*What this task involves:* List every line in the records that contains the word "green". Case counts.

*Record excerpts:*
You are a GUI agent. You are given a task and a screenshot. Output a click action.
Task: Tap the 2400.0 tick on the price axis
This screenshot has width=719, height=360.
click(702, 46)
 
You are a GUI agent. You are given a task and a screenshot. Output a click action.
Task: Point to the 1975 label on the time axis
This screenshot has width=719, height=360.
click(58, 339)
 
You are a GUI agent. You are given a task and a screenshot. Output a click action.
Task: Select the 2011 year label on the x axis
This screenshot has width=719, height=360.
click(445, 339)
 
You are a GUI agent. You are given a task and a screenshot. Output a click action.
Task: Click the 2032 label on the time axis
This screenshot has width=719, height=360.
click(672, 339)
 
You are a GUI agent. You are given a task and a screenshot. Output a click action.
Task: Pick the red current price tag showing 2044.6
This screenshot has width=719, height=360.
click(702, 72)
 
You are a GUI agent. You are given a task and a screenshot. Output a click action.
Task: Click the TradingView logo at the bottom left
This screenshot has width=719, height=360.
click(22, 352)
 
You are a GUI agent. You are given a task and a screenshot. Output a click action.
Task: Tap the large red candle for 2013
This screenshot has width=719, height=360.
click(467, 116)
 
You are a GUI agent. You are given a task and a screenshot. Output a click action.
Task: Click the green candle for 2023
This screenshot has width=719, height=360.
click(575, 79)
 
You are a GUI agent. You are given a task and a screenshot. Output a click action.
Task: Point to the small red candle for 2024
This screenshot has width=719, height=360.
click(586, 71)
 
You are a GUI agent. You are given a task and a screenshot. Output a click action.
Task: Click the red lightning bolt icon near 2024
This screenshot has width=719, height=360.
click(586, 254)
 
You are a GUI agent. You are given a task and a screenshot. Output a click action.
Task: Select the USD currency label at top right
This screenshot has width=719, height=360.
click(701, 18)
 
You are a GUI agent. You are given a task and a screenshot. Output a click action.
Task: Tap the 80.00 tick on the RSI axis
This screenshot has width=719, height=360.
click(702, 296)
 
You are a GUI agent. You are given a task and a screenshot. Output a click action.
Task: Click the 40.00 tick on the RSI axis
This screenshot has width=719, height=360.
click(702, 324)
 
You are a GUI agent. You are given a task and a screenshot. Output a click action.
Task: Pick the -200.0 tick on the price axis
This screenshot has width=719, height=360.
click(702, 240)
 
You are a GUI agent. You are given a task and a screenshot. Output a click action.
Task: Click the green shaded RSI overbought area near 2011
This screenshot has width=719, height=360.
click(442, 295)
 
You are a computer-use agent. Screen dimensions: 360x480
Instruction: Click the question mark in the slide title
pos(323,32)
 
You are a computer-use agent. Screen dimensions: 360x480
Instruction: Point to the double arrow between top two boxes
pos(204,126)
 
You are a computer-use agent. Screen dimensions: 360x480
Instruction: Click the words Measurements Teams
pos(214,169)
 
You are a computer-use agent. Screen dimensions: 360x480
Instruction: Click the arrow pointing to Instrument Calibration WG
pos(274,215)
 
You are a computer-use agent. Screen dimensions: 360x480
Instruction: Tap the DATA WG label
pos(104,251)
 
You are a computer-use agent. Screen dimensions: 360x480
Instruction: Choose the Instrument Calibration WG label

*Full answer:*
Task: Click the green candle for 2023
Task: Click the green shaded RSI overbought area near 2011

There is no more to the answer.